Posted By Leah Deppert, Wednesday, June 17, 2015

President's Breakfast at AACC 

On April 20th, NACCE held a Presidents' breakfast at AACC's National Conference to discuss with our members how we can help you with the following issues:



Retention and Completion

Budget and Revenue




Below are the ideas that they came up with. What would you like to add? Tell us in the comments!


NACCE can help our college increase ENROLLMENT by:

  • Making Connections: between members, institutions and thought leaders in higher education and entrepreneurship. What are the best practices nationally? How are colleges attracting international students? What member with a similar school and region is increasing enrollment?
  • Story-Telling: helping colleges to tell their campus success stories and how entrepreneurship plays a vital role.
  • Sharing and Teaching Best Practices to Increase Enrollment: educating members on how to create a start-up incubator, how to create a middle and high school summer institute, how to partner with co-working spaces, how to share a maker space, how to host a shark tank competition, how to grow your talent, connecting to industry.

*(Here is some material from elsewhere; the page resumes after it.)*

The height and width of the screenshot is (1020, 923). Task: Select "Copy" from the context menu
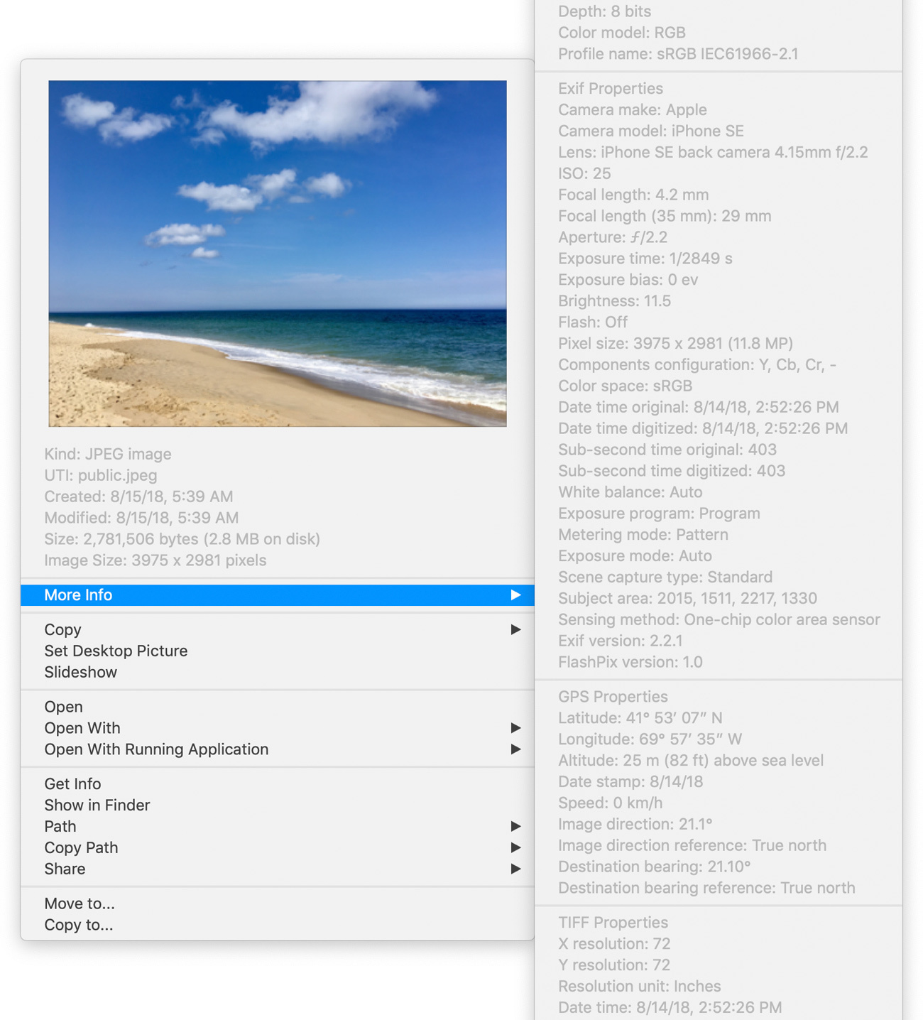click(62, 629)
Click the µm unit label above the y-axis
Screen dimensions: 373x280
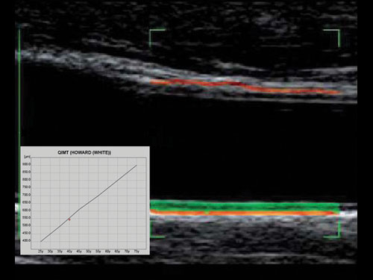coord(27,157)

NACCE can help our BUDGET & REVENUE by:

  • Providing Messaging on Entrepreneurship: create messages for grant writers on the impact of entrepreneurship on campus and as part of a larger economic development strategy.
  • Creating Leadership Training: empower & educate campus leaders on fostering an innovative culture.
  • Curate Best Practices on Financial Models: how to cut programs that are losing money, how to ask for large donations, and how to generate alternate forms of revenue, etc. 


  • Fostering the Entrepreneurial Mindset: it's a crucial component of student success!
  • Demonstrating Examples of Successful Community Partnershipsproviding resources on engaging your small business development centers, best practices in engaging industry in work-based learning.
  • Engage High Schools: Showcase best practices in aligning with high schools.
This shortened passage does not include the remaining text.